This post was written by Katie Bayne, a former member of our team.
On the first morning of the Colorado Health Symposium, I sat with my laptop, iPad, and cell phone in front of me. As one of five social media fellows in attendance, I was prepared to spend the next three days feverishly tweeting. Every year, the Colorado Health Symposium brings together health care leaders to tackle the challenge of making Colorado the healthiest state in the nation, and this year’s focus was the importance of meaningful connections. The three-day event covered innovative technologies, system alignment, community activation, and connecting our values to our actions.

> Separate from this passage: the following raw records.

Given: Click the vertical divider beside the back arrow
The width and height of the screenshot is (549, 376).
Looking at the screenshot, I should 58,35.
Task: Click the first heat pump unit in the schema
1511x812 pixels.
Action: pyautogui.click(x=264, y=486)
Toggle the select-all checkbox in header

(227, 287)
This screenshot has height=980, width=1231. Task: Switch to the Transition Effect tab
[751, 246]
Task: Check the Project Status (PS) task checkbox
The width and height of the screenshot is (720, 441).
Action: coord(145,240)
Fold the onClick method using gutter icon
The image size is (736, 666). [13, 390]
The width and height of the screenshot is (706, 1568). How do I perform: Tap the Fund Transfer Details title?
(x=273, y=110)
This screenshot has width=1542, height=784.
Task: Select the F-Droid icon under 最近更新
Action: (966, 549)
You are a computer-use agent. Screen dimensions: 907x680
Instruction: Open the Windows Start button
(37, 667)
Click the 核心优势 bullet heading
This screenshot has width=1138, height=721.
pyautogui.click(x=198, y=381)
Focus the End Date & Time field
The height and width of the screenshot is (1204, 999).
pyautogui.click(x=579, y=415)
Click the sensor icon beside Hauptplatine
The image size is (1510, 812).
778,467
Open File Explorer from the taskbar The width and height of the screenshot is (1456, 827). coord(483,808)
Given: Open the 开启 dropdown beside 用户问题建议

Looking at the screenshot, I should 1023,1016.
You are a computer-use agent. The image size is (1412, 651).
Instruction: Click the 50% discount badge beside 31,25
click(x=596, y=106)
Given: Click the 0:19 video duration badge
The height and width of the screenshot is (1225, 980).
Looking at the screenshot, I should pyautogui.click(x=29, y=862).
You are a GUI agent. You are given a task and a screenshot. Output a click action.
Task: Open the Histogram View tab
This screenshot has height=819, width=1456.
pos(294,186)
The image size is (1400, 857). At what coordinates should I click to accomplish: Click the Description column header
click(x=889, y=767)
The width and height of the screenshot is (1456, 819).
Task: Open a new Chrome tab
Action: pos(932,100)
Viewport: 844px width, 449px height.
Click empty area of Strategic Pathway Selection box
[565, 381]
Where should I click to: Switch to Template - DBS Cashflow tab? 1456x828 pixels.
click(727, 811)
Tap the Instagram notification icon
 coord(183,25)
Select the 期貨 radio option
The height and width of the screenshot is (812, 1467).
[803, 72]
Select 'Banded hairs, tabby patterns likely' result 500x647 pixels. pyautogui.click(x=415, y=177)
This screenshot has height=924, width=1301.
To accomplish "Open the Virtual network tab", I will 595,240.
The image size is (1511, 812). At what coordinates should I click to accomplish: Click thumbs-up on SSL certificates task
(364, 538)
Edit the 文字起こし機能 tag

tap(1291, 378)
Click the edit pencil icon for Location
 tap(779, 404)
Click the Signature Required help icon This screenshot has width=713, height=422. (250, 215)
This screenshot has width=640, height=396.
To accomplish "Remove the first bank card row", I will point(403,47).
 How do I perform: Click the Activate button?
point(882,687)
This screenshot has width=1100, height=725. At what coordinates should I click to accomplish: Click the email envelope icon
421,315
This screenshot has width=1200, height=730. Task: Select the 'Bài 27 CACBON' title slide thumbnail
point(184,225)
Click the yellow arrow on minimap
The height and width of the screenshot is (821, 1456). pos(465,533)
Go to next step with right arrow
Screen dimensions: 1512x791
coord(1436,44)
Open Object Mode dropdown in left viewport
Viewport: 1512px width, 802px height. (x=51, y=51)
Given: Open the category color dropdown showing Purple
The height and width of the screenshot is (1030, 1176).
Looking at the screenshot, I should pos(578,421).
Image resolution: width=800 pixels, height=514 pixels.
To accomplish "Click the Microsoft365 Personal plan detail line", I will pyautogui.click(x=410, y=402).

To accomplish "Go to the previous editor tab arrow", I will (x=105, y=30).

The first two days were great, but it was the final presentation on the third day that I really connected with. Dr. Victor Strecher, Professor and Director for Innovation and Social Entrepreneurship at the University of Michigan, spoke about finding purpose—and left not a dry eye among us. After the death of his daughter he felt lost, and set out to find his purpose in life. I left feeling inspired to think what we really mean when we talk about a life purpose, and what my purpose might be.
I got to examine these ideas further when I experienced the Care Equity Project’s interactive presentation, the week after I returned from Keystone. The program works to raise awareness of and develop skills for providing care to people living in poverty. In the introductory play, Loose Change, we met characters facing a variety of financial obstacles to good health, and saw how it affects their lives in significant ways. They faced overwhelming odds just in surviving, and it gave me new perspective on living with purpose.
Typically, the only time we talk about a life purpose is when it’s something elevated—something that adds great value to the world: caring for the sick, saving the environment, or ending hunger, for example. For many Coloradans, though, those types of life purposes can feel like a luxury, given their time and resources are often wrapped up in daily survival. A life purpose doesn’t have to change the world, though—it only has to change your life. Working two jobs and pinching pennies to provide a healthy, stable childhood for your kids, like my mother did, is an important life purpose. Getting your diabetes under control so you’ll be around to see your grandchildren’s birthdays is an important life purpose, too. The key is that we all have to see our purpose as a purpose, so we can strive for it.
Both health care and finding your life’s purpose can feel like luxuries afforded only to some, but it shouldn’t. The Colorado Health Symposium was a great reminder of how many people are working to make good health accessible to all, and the Care Equity Project was a powerful demonstration of which Coloradans need that help the most. Now, our purpose is to make their life purpose a little more possible.